◆ DIRECTIONS FOR THIS TASK
Could you write the entries out again, exactly as they are?

◆ EXERCISE DATA
=-=-=

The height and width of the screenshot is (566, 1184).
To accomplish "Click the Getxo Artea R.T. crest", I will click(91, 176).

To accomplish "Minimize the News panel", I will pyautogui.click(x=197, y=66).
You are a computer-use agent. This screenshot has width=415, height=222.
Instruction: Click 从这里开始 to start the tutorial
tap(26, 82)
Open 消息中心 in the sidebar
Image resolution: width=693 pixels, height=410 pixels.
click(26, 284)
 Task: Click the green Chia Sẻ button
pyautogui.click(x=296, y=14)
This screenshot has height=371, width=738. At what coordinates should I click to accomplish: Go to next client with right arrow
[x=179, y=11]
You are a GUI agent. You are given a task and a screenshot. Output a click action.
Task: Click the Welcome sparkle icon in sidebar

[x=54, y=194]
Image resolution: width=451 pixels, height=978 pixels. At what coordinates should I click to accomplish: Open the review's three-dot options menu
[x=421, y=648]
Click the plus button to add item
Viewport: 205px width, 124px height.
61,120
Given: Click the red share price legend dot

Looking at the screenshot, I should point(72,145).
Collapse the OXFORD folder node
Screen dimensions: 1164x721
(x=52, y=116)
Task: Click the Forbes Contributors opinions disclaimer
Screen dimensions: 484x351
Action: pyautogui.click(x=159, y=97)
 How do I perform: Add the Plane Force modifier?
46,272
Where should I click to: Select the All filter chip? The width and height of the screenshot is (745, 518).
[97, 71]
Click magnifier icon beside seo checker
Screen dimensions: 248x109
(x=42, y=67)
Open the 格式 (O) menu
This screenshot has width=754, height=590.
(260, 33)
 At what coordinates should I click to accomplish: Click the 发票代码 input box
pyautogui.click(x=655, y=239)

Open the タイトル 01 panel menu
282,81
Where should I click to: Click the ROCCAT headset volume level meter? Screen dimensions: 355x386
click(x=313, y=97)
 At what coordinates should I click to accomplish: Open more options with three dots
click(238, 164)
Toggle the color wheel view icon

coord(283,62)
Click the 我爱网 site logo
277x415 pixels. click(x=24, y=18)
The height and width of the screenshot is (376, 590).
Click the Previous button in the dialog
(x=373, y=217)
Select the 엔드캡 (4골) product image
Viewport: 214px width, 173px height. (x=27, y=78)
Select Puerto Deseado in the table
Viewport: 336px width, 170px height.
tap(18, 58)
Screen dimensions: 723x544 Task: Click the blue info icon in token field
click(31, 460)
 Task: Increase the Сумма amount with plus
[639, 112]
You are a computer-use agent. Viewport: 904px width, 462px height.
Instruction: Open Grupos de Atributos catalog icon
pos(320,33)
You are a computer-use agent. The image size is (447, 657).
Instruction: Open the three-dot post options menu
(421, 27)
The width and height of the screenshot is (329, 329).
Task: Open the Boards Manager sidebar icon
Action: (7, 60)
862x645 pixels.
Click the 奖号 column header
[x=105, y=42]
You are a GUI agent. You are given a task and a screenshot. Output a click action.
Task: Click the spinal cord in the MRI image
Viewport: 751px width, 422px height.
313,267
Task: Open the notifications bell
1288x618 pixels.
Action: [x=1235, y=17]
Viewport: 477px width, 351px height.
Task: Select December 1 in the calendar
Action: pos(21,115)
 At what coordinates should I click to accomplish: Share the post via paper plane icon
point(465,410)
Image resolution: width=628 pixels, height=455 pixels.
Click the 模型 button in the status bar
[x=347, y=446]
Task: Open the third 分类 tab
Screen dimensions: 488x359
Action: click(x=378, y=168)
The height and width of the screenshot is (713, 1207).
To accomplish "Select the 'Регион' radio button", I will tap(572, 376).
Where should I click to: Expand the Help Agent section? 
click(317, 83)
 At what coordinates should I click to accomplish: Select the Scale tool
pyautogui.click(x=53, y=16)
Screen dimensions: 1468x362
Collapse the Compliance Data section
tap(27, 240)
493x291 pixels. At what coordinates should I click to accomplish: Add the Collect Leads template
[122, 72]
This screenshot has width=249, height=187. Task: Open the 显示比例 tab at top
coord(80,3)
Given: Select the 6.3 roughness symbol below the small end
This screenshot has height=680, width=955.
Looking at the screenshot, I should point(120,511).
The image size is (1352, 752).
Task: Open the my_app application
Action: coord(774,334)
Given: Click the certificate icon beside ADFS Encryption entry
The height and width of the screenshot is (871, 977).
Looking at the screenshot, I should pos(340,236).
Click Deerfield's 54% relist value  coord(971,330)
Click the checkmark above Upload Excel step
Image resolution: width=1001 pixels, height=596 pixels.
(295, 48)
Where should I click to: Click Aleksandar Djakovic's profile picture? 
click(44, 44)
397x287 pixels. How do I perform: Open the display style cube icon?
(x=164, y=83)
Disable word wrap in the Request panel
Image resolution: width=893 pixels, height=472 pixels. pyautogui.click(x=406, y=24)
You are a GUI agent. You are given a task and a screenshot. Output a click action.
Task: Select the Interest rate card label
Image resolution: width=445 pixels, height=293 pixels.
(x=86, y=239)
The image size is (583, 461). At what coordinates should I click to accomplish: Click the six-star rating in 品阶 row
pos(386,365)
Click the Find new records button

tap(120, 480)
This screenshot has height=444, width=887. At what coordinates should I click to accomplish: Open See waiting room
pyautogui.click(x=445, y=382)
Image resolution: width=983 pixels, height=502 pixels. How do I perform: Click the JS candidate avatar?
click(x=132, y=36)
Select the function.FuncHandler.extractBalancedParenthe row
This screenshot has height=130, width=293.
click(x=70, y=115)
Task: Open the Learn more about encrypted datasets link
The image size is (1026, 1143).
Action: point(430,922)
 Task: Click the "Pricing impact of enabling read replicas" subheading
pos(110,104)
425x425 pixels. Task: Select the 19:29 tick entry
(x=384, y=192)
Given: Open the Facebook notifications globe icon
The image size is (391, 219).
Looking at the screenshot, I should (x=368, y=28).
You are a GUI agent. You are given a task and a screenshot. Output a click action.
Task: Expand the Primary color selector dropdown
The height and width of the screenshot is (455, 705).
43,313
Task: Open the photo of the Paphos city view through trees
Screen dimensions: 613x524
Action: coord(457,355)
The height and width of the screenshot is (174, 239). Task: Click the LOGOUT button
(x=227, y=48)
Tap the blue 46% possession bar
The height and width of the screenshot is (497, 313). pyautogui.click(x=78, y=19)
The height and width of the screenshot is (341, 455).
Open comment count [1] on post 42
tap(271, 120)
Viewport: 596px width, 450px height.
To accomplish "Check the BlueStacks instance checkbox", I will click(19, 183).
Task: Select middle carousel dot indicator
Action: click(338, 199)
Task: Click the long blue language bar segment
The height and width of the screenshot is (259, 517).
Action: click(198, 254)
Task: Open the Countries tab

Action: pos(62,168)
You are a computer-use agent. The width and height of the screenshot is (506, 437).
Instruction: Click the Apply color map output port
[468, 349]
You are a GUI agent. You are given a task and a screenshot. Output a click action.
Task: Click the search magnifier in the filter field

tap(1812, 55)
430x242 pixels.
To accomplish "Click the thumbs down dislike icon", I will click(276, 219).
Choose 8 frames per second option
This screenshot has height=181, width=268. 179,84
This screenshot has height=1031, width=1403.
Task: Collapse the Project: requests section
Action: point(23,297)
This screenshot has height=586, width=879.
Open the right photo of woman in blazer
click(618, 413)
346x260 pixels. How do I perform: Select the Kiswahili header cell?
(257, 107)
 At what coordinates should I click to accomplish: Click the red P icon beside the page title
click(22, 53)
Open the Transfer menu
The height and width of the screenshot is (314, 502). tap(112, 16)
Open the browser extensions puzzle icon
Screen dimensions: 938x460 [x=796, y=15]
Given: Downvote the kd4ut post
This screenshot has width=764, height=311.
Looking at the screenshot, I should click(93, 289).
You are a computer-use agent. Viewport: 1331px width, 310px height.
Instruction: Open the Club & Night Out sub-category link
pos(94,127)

=-=-=

◆ COMPLETED TASK
The height and width of the screenshot is (566, 1184).
To accomplish "Click the Getxo Artea R.T. crest", I will click(91, 176).

To accomplish "Minimize the News panel", I will pyautogui.click(x=197, y=66).
You are a computer-use agent. This screenshot has width=415, height=222.
Instruction: Click 从这里开始 to start the tutorial
tap(26, 82)
Open 消息中心 in the sidebar
Image resolution: width=693 pixels, height=410 pixels.
click(26, 284)
 Task: Click the green Chia Sẻ button
pyautogui.click(x=296, y=14)
This screenshot has height=371, width=738. At what coordinates should I click to accomplish: Go to next client with right arrow
[x=179, y=11]
You are a GUI agent. You are given a task and a screenshot. Output a click action.
Task: Click the Welcome sparkle icon in sidebar

[x=54, y=194]
Image resolution: width=451 pixels, height=978 pixels. At what coordinates should I click to accomplish: Open the review's three-dot options menu
[x=421, y=648]
Click the plus button to add item
Viewport: 205px width, 124px height.
61,120
Given: Click the red share price legend dot

Looking at the screenshot, I should point(72,145).
Collapse the OXFORD folder node
Screen dimensions: 1164x721
(x=52, y=116)
Task: Click the Forbes Contributors opinions disclaimer
Screen dimensions: 484x351
Action: pyautogui.click(x=159, y=97)
 How do I perform: Add the Plane Force modifier?
46,272
Where should I click to: Select the All filter chip? The width and height of the screenshot is (745, 518).
[97, 71]
Click magnifier icon beside seo checker
Screen dimensions: 248x109
(x=42, y=67)
Open the 格式 (O) menu
This screenshot has width=754, height=590.
(260, 33)
 At what coordinates should I click to accomplish: Click the 发票代码 input box
pyautogui.click(x=655, y=239)

Open the タイトル 01 panel menu
282,81
Where should I click to: Click the ROCCAT headset volume level meter? Screen dimensions: 355x386
click(x=313, y=97)
 At what coordinates should I click to accomplish: Open more options with three dots
click(238, 164)
Toggle the color wheel view icon

coord(283,62)
Click the 我爱网 site logo
277x415 pixels. click(x=24, y=18)
The height and width of the screenshot is (376, 590).
Click the Previous button in the dialog
(x=373, y=217)
Select the 엔드캡 (4골) product image
Viewport: 214px width, 173px height. (x=27, y=78)
Select Puerto Deseado in the table
Viewport: 336px width, 170px height.
tap(18, 58)
Screen dimensions: 723x544 Task: Click the blue info icon in token field
click(31, 460)
 Task: Increase the Сумма amount with plus
[639, 112]
You are a computer-use agent. Viewport: 904px width, 462px height.
Instruction: Open Grupos de Atributos catalog icon
pos(320,33)
You are a computer-use agent. The image size is (447, 657).
Instruction: Open the three-dot post options menu
(421, 27)
The width and height of the screenshot is (329, 329).
Task: Open the Boards Manager sidebar icon
Action: (7, 60)
862x645 pixels.
Click the 奖号 column header
[x=105, y=42]
You are a GUI agent. You are given a task and a screenshot. Output a click action.
Task: Click the spinal cord in the MRI image
Viewport: 751px width, 422px height.
313,267
Task: Open the notifications bell
1288x618 pixels.
Action: [x=1235, y=17]
Viewport: 477px width, 351px height.
Task: Select December 1 in the calendar
Action: pos(21,115)
 At what coordinates should I click to accomplish: Share the post via paper plane icon
point(465,410)
Image resolution: width=628 pixels, height=455 pixels.
Click the 模型 button in the status bar
[x=347, y=446]
Task: Open the third 分类 tab
Screen dimensions: 488x359
Action: click(x=378, y=168)
The height and width of the screenshot is (713, 1207).
To accomplish "Select the 'Регион' radio button", I will tap(572, 376).
Where should I click to: Expand the Help Agent section? 
click(317, 83)
 At what coordinates should I click to accomplish: Select the Scale tool
pyautogui.click(x=53, y=16)
Screen dimensions: 1468x362
Collapse the Compliance Data section
tap(27, 240)
493x291 pixels. At what coordinates should I click to accomplish: Add the Collect Leads template
[122, 72]
This screenshot has width=249, height=187. Task: Open the 显示比例 tab at top
coord(80,3)
Given: Select the 6.3 roughness symbol below the small end
This screenshot has height=680, width=955.
Looking at the screenshot, I should point(120,511).
The image size is (1352, 752).
Task: Open the my_app application
Action: coord(774,334)
Given: Click the certificate icon beside ADFS Encryption entry
The height and width of the screenshot is (871, 977).
Looking at the screenshot, I should pos(340,236).
Click Deerfield's 54% relist value  coord(971,330)
Click the checkmark above Upload Excel step
Image resolution: width=1001 pixels, height=596 pixels.
(295, 48)
Where should I click to: Click Aleksandar Djakovic's profile picture? 
click(44, 44)
397x287 pixels. How do I perform: Open the display style cube icon?
(x=164, y=83)
Disable word wrap in the Request panel
Image resolution: width=893 pixels, height=472 pixels. pyautogui.click(x=406, y=24)
You are a GUI agent. You are given a task and a screenshot. Output a click action.
Task: Select the Interest rate card label
Image resolution: width=445 pixels, height=293 pixels.
(x=86, y=239)
The image size is (583, 461). At what coordinates should I click to accomplish: Click the six-star rating in 品阶 row
pos(386,365)
Click the Find new records button

tap(120, 480)
This screenshot has height=444, width=887. At what coordinates should I click to accomplish: Open See waiting room
pyautogui.click(x=445, y=382)
Image resolution: width=983 pixels, height=502 pixels. How do I perform: Click the JS candidate avatar?
click(x=132, y=36)
Select the function.FuncHandler.extractBalancedParenthe row
This screenshot has height=130, width=293.
click(x=70, y=115)
Task: Open the Learn more about encrypted datasets link
The image size is (1026, 1143).
Action: point(430,922)
 Task: Click the "Pricing impact of enabling read replicas" subheading
pos(110,104)
425x425 pixels. Task: Select the 19:29 tick entry
(x=384, y=192)
Given: Open the Facebook notifications globe icon
The image size is (391, 219).
Looking at the screenshot, I should (x=368, y=28).
You are a GUI agent. You are given a task and a screenshot. Output a click action.
Task: Expand the Primary color selector dropdown
The height and width of the screenshot is (455, 705).
43,313
Task: Open the photo of the Paphos city view through trees
Screen dimensions: 613x524
Action: coord(457,355)
The height and width of the screenshot is (174, 239). Task: Click the LOGOUT button
(x=227, y=48)
Tap the blue 46% possession bar
The height and width of the screenshot is (497, 313). pyautogui.click(x=78, y=19)
The height and width of the screenshot is (341, 455).
Open comment count [1] on post 42
tap(271, 120)
Viewport: 596px width, 450px height.
To accomplish "Check the BlueStacks instance checkbox", I will click(19, 183).
Task: Select middle carousel dot indicator
Action: click(338, 199)
Task: Click the long blue language bar segment
The height and width of the screenshot is (259, 517).
Action: click(198, 254)
Task: Open the Countries tab

Action: pos(62,168)
You are a computer-use agent. The width and height of the screenshot is (506, 437).
Instruction: Click the Apply color map output port
[468, 349]
You are a GUI agent. You are given a task and a screenshot. Output a click action.
Task: Click the search magnifier in the filter field

tap(1812, 55)
430x242 pixels.
To accomplish "Click the thumbs down dislike icon", I will click(276, 219).
Choose 8 frames per second option
This screenshot has height=181, width=268. 179,84
This screenshot has height=1031, width=1403.
Task: Collapse the Project: requests section
Action: point(23,297)
This screenshot has height=586, width=879.
Open the right photo of woman in blazer
click(618, 413)
346x260 pixels. How do I perform: Select the Kiswahili header cell?
(257, 107)
 At what coordinates should I click to accomplish: Click the red P icon beside the page title
click(22, 53)
Open the Transfer menu
The height and width of the screenshot is (314, 502). tap(112, 16)
Open the browser extensions puzzle icon
Screen dimensions: 938x460 [x=796, y=15]
Given: Downvote the kd4ut post
This screenshot has width=764, height=311.
Looking at the screenshot, I should click(93, 289).
You are a computer-use agent. Viewport: 1331px width, 310px height.
Instruction: Open the Club & Night Out sub-category link
pos(94,127)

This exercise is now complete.